■ **Exercise goal**
Revise the stretch from the line containing "The image size" through the end of the items, swapping "clock" for "alarm" and keeping everything else the same. Leave the pictures out of your answer.

● ● ●

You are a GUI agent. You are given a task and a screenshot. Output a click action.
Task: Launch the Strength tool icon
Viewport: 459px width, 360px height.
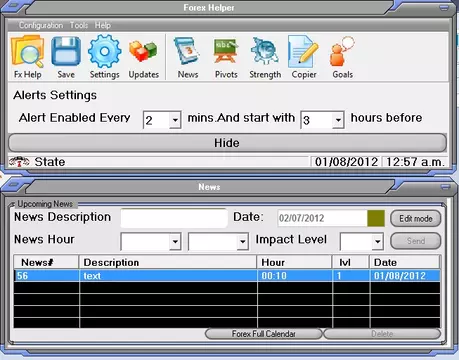[265, 51]
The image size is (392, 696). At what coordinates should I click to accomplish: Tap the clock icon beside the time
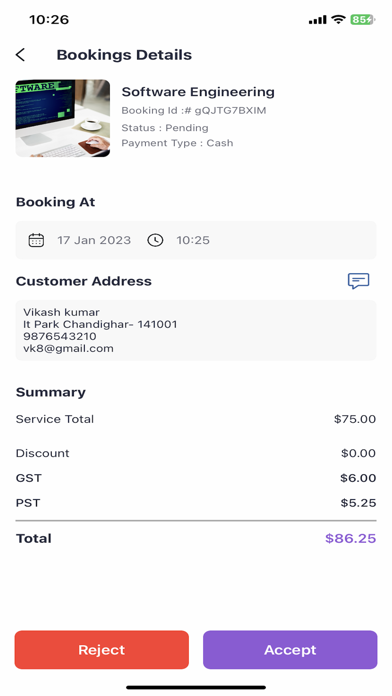pos(155,240)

● ● ●

■ **Answer in full**
The image size is (392, 696). At what coordinates should I click to accomplish: Tap the alarm icon beside the time
pos(155,240)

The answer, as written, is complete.